Fluent Visitors: revisiting a classic design pattern

It’s been a while since I’ve written a pure programming post. I was recently implementing a specialist collection class that contained items of a number of different types. I needed to be able to iterate over the collection performing different actions depending on the specific type. There are lots of different ways to do this, depending on the school of programming you prefer. In this article, I’m going to take a look at a classic “Gang of Four” design pattern: The Visitor Pattern. I’ll describe how it works, provide some modern spins on it, and compare it to other ways of implementing the same functionality. Hopefully even the most die-hard anti-OO/patterns reader will come away thinki…

(Design Patterns? In this economy?)

A simple example

The example I’ll use in this post is a simple arithmetic expression language. It’s the kind of boring and not very realistic example you see all the time in textbooks, but the more realistic examples I have to hand have too many weird details, so this’ll do. I’m going to write everything in Java 25. Java because, after Smalltalk, it’s probably the language most associated with design patterns. And Java 25 specifically because it makes this example really nice to write.

OK, our expression language just has floating-point numbers, addition, and multiplication. So we start by defining datatypes to represent these:

public sealed interface Expression {
record Num(double value) implements Expression {}
record Add(Expression lhs, Expression rhs) implements Expression {}
record Mul(Expression lhs, Expression rhs) implements Expression {}
}

If you’re familiar with a functional programming language, this is effectively the same as a datatype definition like the following:

data Expression = Num Double
| Add Expression Expression
| Mul Expression Expression

Now we want to define a bunch of different operations over these expressions: evaluation, pretty-printing, maybe type-checking or some other kinds of static analysis. We could just directly expose the Expression sub-classes and let each operation directly traverse the structure using pattern matching. For example, we can add an eval method directly to the expression class that evaluates the expression:

default double eval() {
return switch (this) {
case Num(var value) -> value;
case Add(var lhs, var rhs) -> lhs.eval() + rhs.eval();
case Mul(var lhs, var rhs) -> lhs.eval() * rhs.eval();
};
}

(Incidentally, isn’t this great? It’s taken a long time, but I really like how clean this is in modern Java).

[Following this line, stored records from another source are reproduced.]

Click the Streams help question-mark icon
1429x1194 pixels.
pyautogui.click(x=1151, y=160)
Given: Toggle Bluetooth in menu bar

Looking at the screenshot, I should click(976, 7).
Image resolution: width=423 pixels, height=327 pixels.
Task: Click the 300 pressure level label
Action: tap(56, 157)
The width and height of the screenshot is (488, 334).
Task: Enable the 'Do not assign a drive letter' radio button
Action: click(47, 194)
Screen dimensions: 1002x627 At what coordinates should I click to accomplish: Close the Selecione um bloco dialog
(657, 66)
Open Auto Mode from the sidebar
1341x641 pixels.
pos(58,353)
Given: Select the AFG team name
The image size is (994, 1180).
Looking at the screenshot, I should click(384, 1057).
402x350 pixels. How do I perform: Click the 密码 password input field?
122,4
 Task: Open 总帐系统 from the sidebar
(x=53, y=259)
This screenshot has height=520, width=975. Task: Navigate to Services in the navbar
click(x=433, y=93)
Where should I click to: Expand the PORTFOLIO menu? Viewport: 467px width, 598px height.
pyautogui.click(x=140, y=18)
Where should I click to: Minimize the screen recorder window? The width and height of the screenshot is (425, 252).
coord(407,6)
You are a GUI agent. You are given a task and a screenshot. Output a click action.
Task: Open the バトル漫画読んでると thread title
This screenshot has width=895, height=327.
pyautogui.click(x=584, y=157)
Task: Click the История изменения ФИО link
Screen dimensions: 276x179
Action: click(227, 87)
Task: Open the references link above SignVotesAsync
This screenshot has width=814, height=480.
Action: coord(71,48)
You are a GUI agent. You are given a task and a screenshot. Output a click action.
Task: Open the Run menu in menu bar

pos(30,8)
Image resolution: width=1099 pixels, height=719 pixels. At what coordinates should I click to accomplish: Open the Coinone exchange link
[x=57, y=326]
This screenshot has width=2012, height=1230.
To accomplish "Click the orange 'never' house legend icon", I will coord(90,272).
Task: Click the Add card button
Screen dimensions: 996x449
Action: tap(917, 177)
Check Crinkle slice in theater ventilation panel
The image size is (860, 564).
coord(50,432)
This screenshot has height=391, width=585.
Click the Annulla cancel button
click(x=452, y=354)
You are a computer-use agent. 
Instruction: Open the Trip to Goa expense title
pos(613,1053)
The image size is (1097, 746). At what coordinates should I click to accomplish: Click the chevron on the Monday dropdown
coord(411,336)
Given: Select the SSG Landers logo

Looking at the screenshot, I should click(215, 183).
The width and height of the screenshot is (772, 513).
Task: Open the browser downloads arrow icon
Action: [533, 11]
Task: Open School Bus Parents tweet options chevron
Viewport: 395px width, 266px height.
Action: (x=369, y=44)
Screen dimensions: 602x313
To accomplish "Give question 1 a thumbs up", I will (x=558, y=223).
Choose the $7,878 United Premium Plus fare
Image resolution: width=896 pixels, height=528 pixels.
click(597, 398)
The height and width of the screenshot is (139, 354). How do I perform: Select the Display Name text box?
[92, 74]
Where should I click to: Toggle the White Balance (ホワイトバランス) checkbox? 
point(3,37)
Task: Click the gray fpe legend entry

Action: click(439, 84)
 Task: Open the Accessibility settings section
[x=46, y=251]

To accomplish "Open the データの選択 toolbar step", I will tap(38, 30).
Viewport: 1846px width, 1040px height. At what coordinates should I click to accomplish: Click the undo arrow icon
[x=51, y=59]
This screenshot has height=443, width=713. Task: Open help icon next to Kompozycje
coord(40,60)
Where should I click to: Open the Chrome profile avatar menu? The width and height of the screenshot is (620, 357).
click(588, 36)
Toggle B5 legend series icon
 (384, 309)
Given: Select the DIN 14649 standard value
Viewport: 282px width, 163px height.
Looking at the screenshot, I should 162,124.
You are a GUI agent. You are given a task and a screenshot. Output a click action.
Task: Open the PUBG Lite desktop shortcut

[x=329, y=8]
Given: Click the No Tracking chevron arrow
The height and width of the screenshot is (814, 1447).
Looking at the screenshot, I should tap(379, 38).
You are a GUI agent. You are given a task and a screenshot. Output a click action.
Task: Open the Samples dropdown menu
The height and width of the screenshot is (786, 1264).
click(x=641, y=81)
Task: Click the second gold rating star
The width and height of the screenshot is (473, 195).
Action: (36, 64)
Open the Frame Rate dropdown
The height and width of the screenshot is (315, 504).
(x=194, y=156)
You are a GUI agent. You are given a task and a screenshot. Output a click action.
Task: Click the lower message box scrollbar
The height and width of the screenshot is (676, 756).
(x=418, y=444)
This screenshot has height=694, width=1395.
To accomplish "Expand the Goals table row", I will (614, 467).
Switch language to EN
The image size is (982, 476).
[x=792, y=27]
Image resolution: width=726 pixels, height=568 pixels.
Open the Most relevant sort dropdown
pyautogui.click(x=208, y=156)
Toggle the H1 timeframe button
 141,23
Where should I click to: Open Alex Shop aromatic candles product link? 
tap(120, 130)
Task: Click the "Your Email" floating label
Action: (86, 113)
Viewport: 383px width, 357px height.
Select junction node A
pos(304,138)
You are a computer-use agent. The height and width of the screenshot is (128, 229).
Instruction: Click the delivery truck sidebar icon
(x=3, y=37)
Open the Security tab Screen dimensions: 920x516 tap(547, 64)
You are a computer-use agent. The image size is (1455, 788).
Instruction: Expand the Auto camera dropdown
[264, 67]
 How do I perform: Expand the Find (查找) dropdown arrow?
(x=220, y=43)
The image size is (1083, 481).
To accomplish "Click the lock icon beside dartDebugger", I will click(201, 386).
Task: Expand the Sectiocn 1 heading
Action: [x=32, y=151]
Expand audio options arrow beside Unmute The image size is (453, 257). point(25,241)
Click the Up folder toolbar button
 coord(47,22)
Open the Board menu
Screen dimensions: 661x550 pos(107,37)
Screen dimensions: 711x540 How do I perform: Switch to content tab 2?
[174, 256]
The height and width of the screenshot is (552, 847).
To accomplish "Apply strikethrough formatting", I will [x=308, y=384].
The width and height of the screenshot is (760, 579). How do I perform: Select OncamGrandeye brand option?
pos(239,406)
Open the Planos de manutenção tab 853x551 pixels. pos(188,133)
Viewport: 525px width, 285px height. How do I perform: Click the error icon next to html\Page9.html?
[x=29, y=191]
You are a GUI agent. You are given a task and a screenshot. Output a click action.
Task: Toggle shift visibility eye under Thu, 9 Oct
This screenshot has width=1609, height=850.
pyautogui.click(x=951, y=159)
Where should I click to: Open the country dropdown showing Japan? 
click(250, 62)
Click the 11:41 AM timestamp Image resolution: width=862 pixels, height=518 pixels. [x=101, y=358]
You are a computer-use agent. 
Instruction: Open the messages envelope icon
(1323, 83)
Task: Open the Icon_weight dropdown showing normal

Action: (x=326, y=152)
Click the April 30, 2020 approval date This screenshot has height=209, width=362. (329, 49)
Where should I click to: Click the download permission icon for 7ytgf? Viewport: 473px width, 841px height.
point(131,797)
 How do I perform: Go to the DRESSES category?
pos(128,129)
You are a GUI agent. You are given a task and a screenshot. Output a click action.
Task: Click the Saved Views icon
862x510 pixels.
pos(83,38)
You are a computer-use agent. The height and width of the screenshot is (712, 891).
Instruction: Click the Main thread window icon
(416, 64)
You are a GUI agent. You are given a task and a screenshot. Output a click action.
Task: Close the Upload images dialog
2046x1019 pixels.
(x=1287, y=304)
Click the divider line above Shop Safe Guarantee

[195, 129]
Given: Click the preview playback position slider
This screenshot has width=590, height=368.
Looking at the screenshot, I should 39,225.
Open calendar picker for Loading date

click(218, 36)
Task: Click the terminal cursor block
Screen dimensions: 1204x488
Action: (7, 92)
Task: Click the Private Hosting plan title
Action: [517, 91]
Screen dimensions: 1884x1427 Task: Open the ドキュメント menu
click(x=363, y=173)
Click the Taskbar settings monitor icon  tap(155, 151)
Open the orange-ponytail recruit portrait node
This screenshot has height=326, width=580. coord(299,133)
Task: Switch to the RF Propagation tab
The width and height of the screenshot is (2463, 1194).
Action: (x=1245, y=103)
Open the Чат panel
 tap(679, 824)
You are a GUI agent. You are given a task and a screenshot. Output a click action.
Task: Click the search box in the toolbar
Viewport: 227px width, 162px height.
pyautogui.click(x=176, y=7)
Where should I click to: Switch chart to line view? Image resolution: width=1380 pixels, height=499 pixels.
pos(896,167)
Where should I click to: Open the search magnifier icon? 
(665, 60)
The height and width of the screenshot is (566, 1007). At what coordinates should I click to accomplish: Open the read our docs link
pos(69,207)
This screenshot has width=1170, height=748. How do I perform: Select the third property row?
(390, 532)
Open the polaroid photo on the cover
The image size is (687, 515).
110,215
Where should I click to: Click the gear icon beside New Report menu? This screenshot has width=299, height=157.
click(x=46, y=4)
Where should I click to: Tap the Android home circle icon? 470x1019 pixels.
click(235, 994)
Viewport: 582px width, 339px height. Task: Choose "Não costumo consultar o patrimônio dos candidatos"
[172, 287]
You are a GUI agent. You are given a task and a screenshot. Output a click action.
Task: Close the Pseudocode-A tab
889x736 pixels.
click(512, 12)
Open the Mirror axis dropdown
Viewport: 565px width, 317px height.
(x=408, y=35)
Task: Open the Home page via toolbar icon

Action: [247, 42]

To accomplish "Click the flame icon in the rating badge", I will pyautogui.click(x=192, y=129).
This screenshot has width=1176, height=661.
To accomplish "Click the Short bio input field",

We can then try out an example:

static void main() {
var expr = new Add(
new Mul(new Num(3.14159), new Num(4)),
new Num(2.5));
System.out.printf("%s = %.2f%n", expr, expr.eval());
}

Which gives us:

Add[lhs=Mul[lhs=Num[value=3.14159], rhs=Num[value=4.0]], rhs=Num[value=2.5]] = 15.07

There are some issues with this though. Firstly, there’s no encapsulation. If we want to change the way expressions are represented then we have to change eval() and any other function that’s been defined in this way. Secondly, although it’s straightforward for this small expression language, there can be a lot of duplication in operations over a complex structure dealing with details of traversing that structure. The Visitor Pattern solves both of these issues, as we’ll show now.

The Basic Visitor

The basic Visitor Pattern involves creating an interface with callback methods for each type of object you might encounter when traversing a structure. For our example, it looks like the following:

interface Visitor<T> {
T num(Number value);
T add(T lhs, T rhs);
T mul(T lhs, T rhs);
}

A few things to note here:

We use a generic type parameter <T> to allow operations to return different types of results depending on what they do. We’ll see how this works in a bit.
In keeping with the idea of encapsulating details, we use the more abstract Number type rather than the concrete double type we’re using under the hood. (We could also have done this before, but I’m doing it here to illustrate that the Visitor interface doesn’t have to exactly represent the underlying data structures).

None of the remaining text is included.